Launched in May 2013, the ad-funded game was free to download and required players to tap the screen to keep the bird in flight.
Despite its simple graphics, Flappy Bird was notoriously difficult since many users could only keep the bird in the air for a few seconds before it hits an obstacle and falls.
Dong Nguyen, who created the game in just two to three days, was making as much as $50,000 a day from the game’s ad revenue.
In several Twitter posts on Sunday, he said the game’s removal was not due to legal issues and that he may make a sequel.
Nguyen, who describes himself as a “passionate indie game maker”, also said on the micro-blogging site that he will not sell Flappy Bird but that he will still make games.

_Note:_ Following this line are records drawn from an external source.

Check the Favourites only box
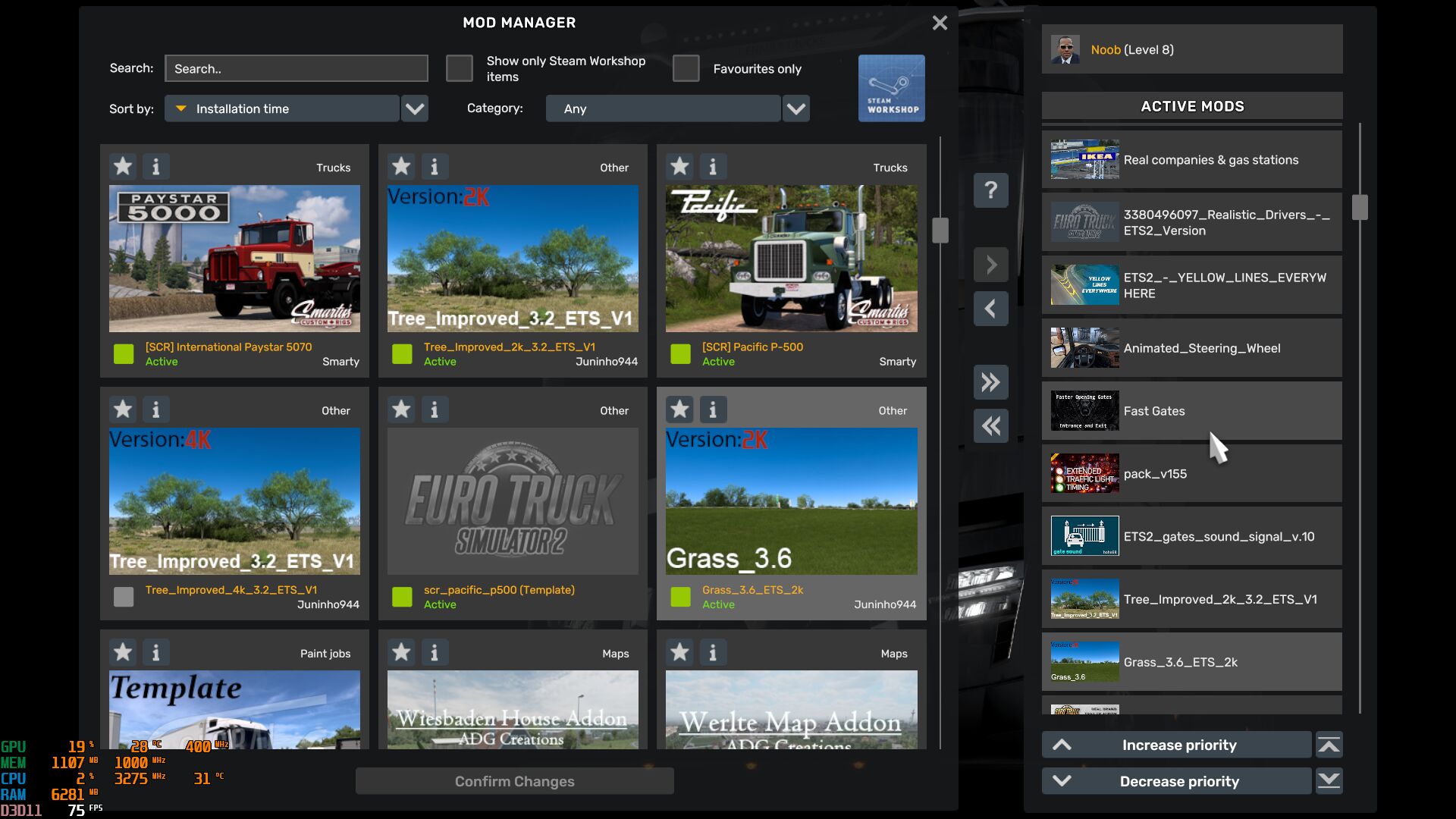Viewport: 1456px width, 819px height. [686, 68]
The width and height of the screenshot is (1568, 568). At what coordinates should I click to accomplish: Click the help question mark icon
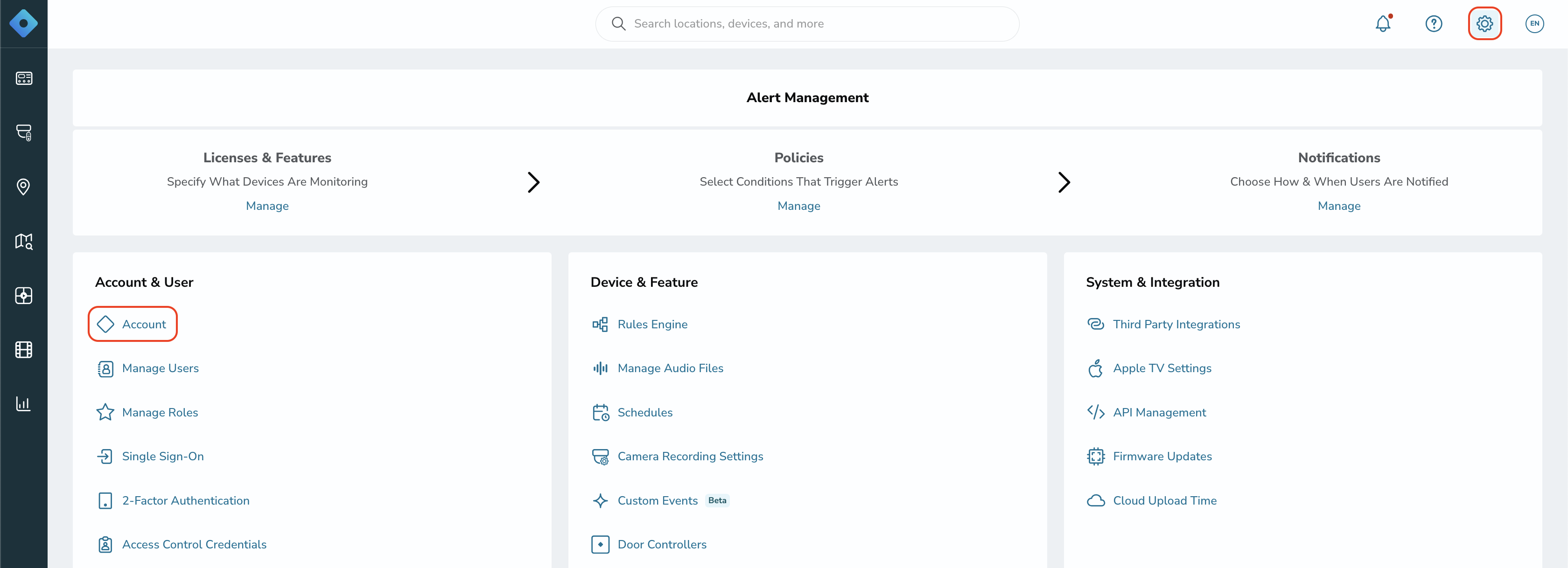coord(1434,24)
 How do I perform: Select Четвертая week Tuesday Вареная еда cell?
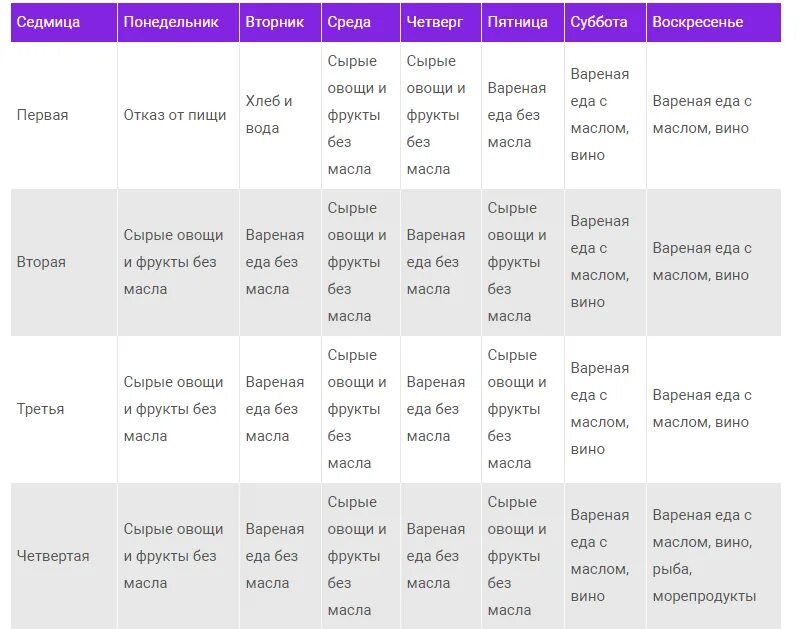coord(280,556)
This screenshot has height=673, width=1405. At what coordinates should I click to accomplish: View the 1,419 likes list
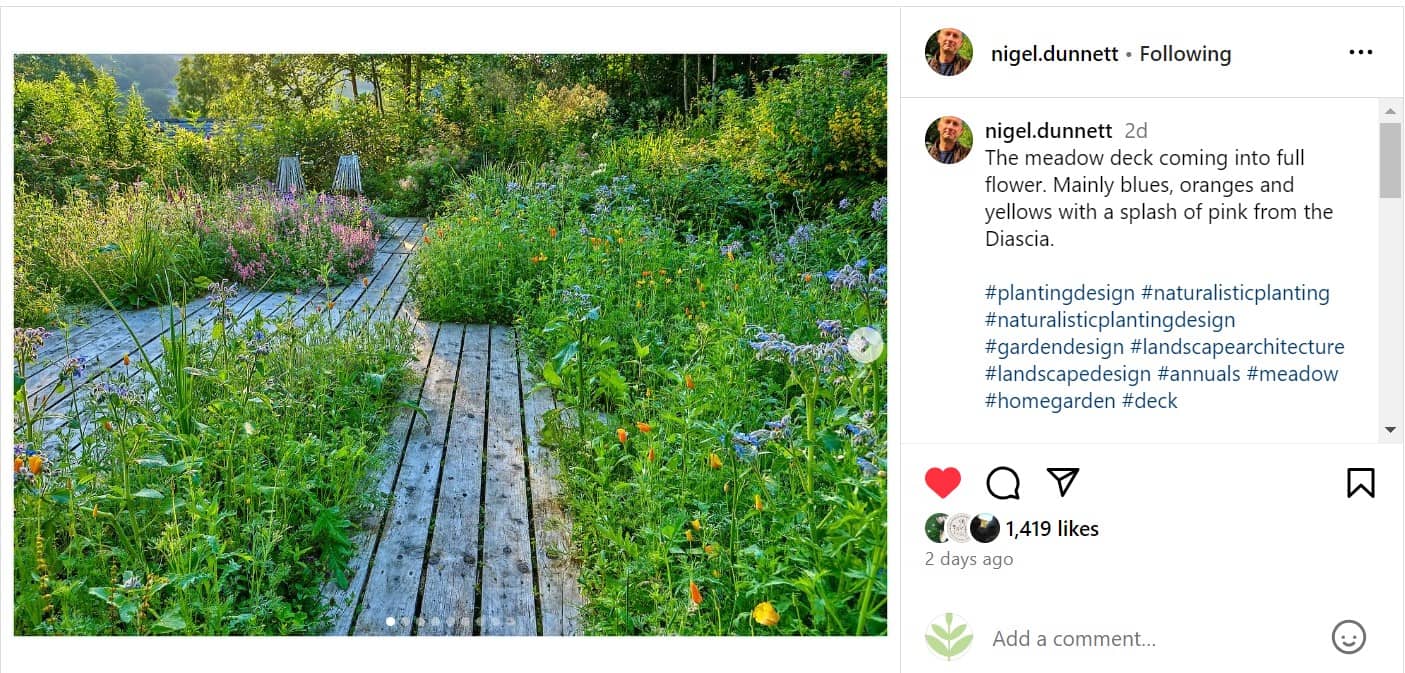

In a series of tweets yesterday, Vietnam based Dong Nguyen told fans of the game: “I am sorry ‘Flappy Bird’ users, 22 hours from now, I will take ‘Flappy Bird’ down. I cannot take this anymore. It is not anything related to legal issues. I just cannot keep it anymore. I also don’t sell ‘Flappy Bird’, please don’t ask. And I still make games.” The timing of his messages would map out an apparent deadline of early on Sunday evening.
As promised, at 5.15pm Sunday, the game became unavailable to download – first appearing on the app store with an error message, then gone from search results altogether.
Flappy Bird was released last May and did not initially make a huge dent in the download charts. But it became known for its difficulty and the number of players began to rocket- further boosted by a review on popular YouTube channel Pew Pew Die and its launch on the Androind platform.
With its booming popularity, however, Nguyen began receiving abusive messages from users who had become haunted by its trickiness. In one of the game’s more light-hearted reviews, he was called an ‘evil genius’ for devising such a devilish game. Other messages were sent with an angrier tone as players became increasingly frustrated.
In a previous tweet, Nguyen said: “I can call ‘Flappy Bird’ is a success of mine. But it also ruins my simple life. So now I hate it.”
On Twitter, there were widely-used hashtags of #RIPFlappyBird and #SaveFlappyBird, with several “Save Flappy Bird” accounts being spawned as well.
The game is no longer available through online stores, but it still works on phones that had previously downloaded it.
As a result, some online users have offered to sell their smartphones still containing the Flappy Birds app for large sums of money.